DESCRIPTION OF SYMBOLS 10 ... Game system 12 ... Game device 18 ... Optical disk 22 ... Controller 24 ... Gyro unit 26,100 ... Input means 34 ... Monitor 34a ... Speaker 40 ... CPU
42 ... System LSI
42a: I / O processor 42b: GPU
42c: DSP
42d ... VRAM
42e ... Internal main memory 44 ... Flash memory 46 ... External main memory 48 ... ROM / RTC
50 ... Wireless communication module 52 ... Wireless controller module 54 ... Disk drive 56 ... AV IC
58 ... AV connector 60 ... expansion connector 62 ... memory card connector 70 ... processor 74, 102 ... acceleration sensor 80 ... image information calculation unit 80c ... imaging element 80d ... image processing circuit 90 ... microcomputer 92 ... gyro sensor

Claims (14)

The computer of the image processing device
Image output means for outputting an image obtained by photographing a virtual space in which the terrain is set from a virtual camera;
An arrangement position determining means for determining an arrangement position of the object based on a parameter defined in the terrain and a predetermined reference position;
An image processing program that causes an object placement unit to place the object at a placement position determined by the placement position determination unit. The parameter includes a predetermined point of the terrain,
The image processing program according to claim 1, wherein the arrangement position determination unit determines a position specified based on a length of a line segment connecting the predetermined point and the reference position as an arrangement position of the object.   The arrangement position determining means uses the position on the other line set to form an angle determined according to the length of the line segment and the line segment with the predetermined point as the center. The image processing program according to claim 2, which is determined.   The arrangement position determining means arranges the end of the object with the line segment and another line segment set to form an angle determined according to the length of the line segment with the predetermined point as a center. 4. The image processing program according to claim 2, wherein the image processing program is determined as a position.   The image processing program according to claim 3, wherein the angle becomes smaller as the length of the line segment becomes larger.   The image processing program according to claim 2, wherein the parameter further includes a height of the terrain.   The image processing program according to claim 6, wherein the arrangement position determination unit determines a position on the terrain having a predetermined relationship with the height of the terrain at the reference position as the arrangement position of the object. The terrain includes a curved course;
The predetermined point of the terrain is a center point that defines the course of the curve,
The image processing program according to claim 2, wherein the reference position is set on a course of the curve.   The image processing program according to claim 8, wherein the topography includes a curved course formed in a spiral shape.   The image processing program according to claim 9, wherein the curvilinear course formed in a spiral shape is changed in height toward the center.
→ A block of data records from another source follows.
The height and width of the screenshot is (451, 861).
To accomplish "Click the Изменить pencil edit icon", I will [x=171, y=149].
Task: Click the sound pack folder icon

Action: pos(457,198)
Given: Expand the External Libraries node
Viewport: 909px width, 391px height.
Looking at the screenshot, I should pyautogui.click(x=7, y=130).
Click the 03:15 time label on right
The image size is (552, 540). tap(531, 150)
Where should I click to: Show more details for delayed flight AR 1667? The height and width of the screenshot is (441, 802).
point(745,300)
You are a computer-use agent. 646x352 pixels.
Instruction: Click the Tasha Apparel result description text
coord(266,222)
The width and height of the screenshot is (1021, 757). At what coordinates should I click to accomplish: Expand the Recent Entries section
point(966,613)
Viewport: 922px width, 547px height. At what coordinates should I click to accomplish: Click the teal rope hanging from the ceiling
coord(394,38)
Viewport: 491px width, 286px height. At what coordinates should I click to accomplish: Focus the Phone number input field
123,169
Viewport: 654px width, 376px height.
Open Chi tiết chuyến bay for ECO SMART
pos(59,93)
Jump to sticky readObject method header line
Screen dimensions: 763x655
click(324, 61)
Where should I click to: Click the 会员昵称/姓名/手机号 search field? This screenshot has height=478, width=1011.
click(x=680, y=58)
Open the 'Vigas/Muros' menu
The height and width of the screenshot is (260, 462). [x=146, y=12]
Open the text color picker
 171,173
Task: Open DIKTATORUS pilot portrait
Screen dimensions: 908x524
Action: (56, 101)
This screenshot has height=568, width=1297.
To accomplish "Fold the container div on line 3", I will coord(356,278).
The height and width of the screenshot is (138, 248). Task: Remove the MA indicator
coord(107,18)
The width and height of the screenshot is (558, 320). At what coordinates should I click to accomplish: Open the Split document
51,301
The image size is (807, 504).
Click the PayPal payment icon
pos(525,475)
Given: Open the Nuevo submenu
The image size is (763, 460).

The object is a non-player object;
The reference position is a current position of the player object,
The image processing program according to any one of claims 1 to 10, wherein the arrangement position determining means determines an arrangement position of the non-player object at a position having a predetermined interval along a current movement direction of the player object. . Image output means for outputting an image obtained by photographing a virtual space in which the terrain is set from a virtual camera;
An arrangement position determining means for determining an arrangement position of the object based on a parameter defined in the terrain and a predetermined reference position;
An image processing apparatus comprising object placement means for placing the object at a placement position determined by the placement position determination means. An image processing method of an image processing apparatus,
(A) Output an image taken from a virtual camera in a virtual space where terrain is set,
(B) Based on a parameter defined for the terrain and a predetermined reference position, an arrangement position of the object is determined,
(C) An image processing method in which the object is arranged at the arrangement position determined in the step (b). Image output means for outputting an image obtained by photographing a virtual space in which the terrain is set from a virtual camera;
An arrangement position determining means for determining an arrangement position of the object based on a parameter defined in the terrain and a predetermined reference position;
An image processing system comprising object placement means for placing the object at a placement position determined by the placement position determination means.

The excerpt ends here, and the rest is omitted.